I was 23 years-old, pulled together some money from family members and entered an industry where giants like Nike, Adidas and Puma dominated the category.
If it's not obvious, I started a footwear company as my first business.
The reason I was still able to grow the business to $25k/month, with my highest month being $48k (revenue, not profit), wasn't because my products or marketing were better than Nike, Adidas and Puma.
It was because I catered to a very specific sub-niche.
This is going to sound really LA, but the concept was a vegan leather shoe company.
For context, I was raised vegetarian and immersed in a world of vegetarian/vegan friendly products my entire life (as a joke I tell people I was raised by Asian hippies). From an early age I got to observe how a person's beliefs and values drove them to reject 90% of what the world conveniently had to offer as far as food options and clothing.
Anyways, I ran that business for 5 years and it taught me that saturated markets create tiny pockets of opportunity - small ecosystems within a larger ecosystem where entire businesses can be built.
I look at it the same way that people choose ice cream flavors. Some people only like vanilla ice cream. Others like mint-chip or strawberry. Then there's people who just prefer sorbet.

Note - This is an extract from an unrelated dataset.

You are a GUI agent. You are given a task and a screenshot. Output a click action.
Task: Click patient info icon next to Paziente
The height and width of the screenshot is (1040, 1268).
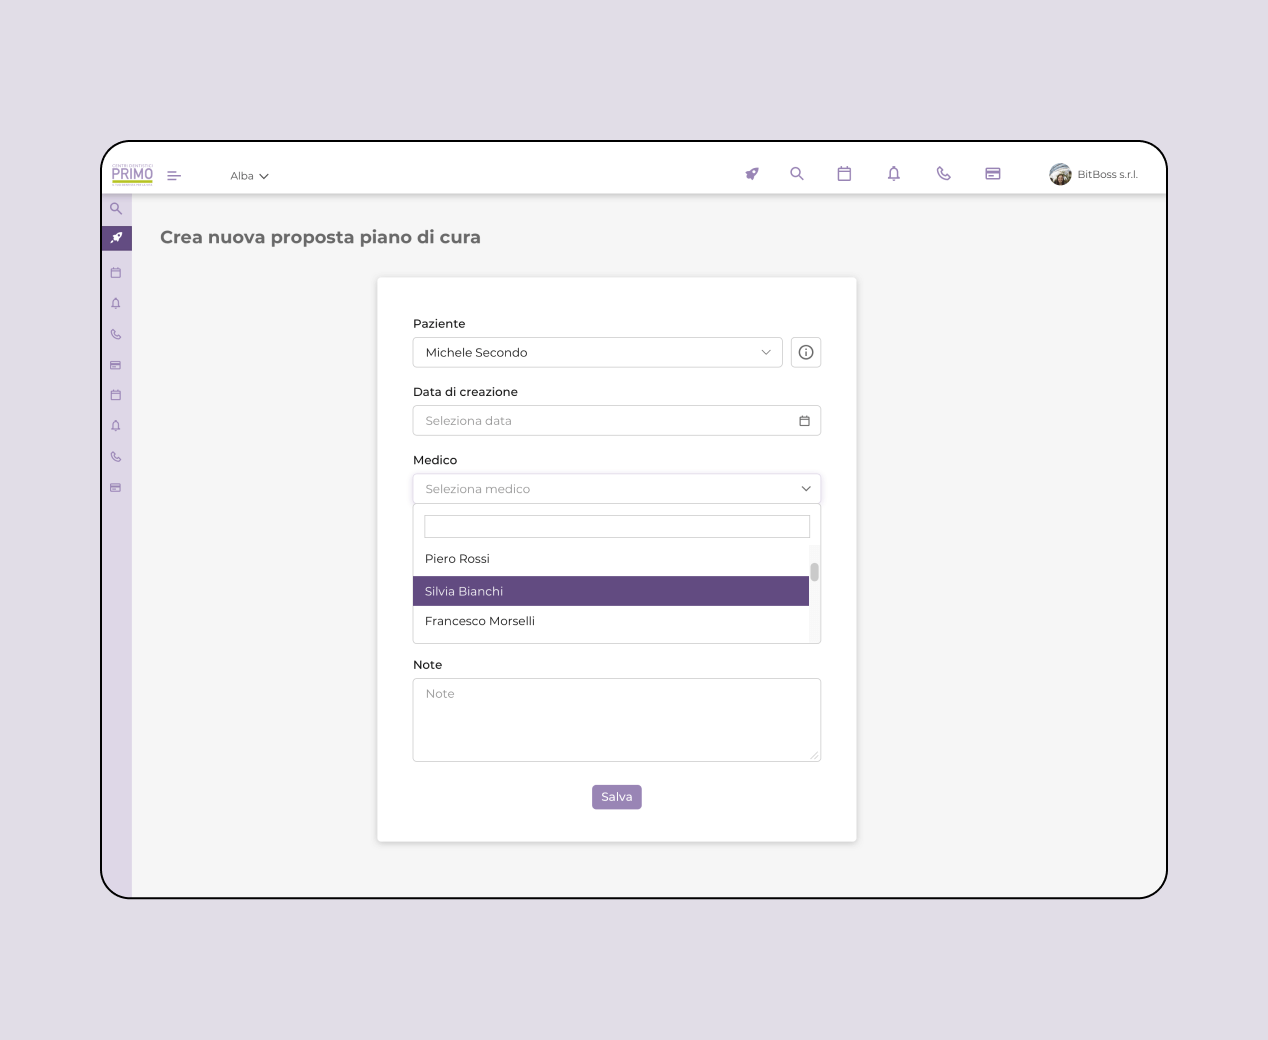pos(806,353)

I sold shoes to the sorbet-lovers of the world.
A Saturated Directory Niche has Multiple Winners
I've spent years looking at search data for hundreds of different niches and industries.
The same pattern with fragmented demand exists in a lot of saturated markets.
Take the senior living niche for example. This year it's estimated to be a $120 billion market on it's way to $154 billion by 2033 (these are just US numbers btw).
There are dozens of seven to nine-figure directories like Care.com, seniorliving.org, and aplaceformom.com to name a few.
While the giants are competing for keywords like "senior living near me", I'd look for those tiny pockets of opportunity.
You can call them long-tail keywords from an SEO perspective, but these are things people search into Google that represent a very real preference when it comes to looking for a senior home.
Here are a few examples I found:
- Senior living with beauty services
- Senior living with personal chefs
- Senior living with garage
- Senior living with social events
- Senior living with cooking classes
- Senior living with indoor pool
- Senior living with dogs
The list goes on.
The thing is, it's hard to say how important these amenities are to a person looking for senior living. It could be a nice add-on, or it could be a major dealbreaker.
All I know is that if I were to build a directory in this space, these are the types of people I'd be looking to serve.
Sure the search volume and market will be much smaller, but in high-ticket niches it's more important for me to get the right type of high-buyer intent traffic than high monthly traffic as a general strategy.
This is all to say that when I see a saturated market today, instead of immediately turning around and walking away I see it as a invitation to find the pockets of opportunity that exist.
The worst case scenario is that I build out a directory, only to realize that the SEO competition is harder to conquer than I thought.
In this case, I'd take my lessons and turn them into foresight for when I decide to build in another saturated niche in the future.